Software Timers stop to work after time

I have a peculiar problem that i am unable to track. I have setup 3 Timers that execute callbacks getting sensor data. They work fine initially but after a few hours they completely stop working. The rest of the program works fine. I have schedules inside the program using TImeAlarms and they work fine. I can call the individual callbacks the timers are supposed to run and they return the right data. I have not called Timer.stop() nor there is any blocking code.

Are these RTOS software timers, or TimeAlarm timers or Nextion display timers?

RTOS timers. The TimeAlarm based ones are working fine. I am not calling any display timers from the MCU.

What exactly is happening in those timer callbacks and how frequent are they.
Since you’ve only got a pool of four (I think) timers and they run on one thread, you might somehow build up too much lag between all of them to “deadlock” them alltogether (just a hypothesis :blush:)

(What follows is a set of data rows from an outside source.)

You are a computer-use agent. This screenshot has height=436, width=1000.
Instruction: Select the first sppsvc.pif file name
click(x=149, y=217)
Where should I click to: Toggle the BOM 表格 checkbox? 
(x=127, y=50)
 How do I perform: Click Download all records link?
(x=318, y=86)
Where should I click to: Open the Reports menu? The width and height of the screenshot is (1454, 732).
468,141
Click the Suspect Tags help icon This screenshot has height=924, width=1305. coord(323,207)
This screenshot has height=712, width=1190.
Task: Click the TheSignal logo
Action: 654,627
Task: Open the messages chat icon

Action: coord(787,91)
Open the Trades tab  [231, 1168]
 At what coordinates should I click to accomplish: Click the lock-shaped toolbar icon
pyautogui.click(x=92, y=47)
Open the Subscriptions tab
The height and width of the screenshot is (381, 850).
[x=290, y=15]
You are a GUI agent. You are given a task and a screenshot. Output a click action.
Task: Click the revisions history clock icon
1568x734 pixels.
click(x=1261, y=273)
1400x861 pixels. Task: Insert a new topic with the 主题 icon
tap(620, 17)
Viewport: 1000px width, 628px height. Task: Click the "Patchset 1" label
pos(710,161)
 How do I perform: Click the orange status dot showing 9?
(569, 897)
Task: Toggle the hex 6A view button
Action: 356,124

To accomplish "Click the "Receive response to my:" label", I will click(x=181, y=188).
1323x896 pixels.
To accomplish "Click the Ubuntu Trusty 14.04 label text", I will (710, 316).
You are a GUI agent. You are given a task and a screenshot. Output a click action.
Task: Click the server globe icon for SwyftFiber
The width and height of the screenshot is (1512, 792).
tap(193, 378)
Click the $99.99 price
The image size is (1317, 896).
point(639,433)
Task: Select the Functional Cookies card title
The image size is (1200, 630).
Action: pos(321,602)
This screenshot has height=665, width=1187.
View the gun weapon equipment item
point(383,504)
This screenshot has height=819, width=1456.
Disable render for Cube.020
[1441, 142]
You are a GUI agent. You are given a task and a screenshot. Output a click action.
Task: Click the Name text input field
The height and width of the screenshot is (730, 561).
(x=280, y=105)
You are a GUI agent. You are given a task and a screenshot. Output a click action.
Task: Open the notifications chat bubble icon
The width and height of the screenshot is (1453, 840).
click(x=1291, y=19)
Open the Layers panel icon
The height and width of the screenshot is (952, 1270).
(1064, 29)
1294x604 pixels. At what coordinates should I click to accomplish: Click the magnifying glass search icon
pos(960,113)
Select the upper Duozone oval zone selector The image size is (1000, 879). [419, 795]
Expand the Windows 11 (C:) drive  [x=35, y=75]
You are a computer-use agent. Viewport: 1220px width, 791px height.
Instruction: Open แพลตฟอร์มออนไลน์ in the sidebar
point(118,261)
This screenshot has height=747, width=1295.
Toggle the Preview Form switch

10 seconds reads 4 DHT 22’s. and an i2c pressure sensor.
15 seconds updates variables on the touchscreen. Does not call any of the sensors. Just reads them from previous calculations.
20 seconds performs an 12c write from the tentacle shield. This activates a TimeAlarms timer for 2 seconds to read between read from the atlas sensors. Once read and write is complete the timer is called free and invalid. Everything is supposed to repeat in 20 seconds.

Since this seems to be a seperate issue I split this off into its own thread. Maybe some RTOS geeks like @peekay123 or @mdma might chime in that way.

@Ali, Software timers are run in a single separate thread with all timers running round-robin style (one after the other). So if any timer callback stalls, ALL timers will stall. You need to look at each timer callback to look for any blocking code.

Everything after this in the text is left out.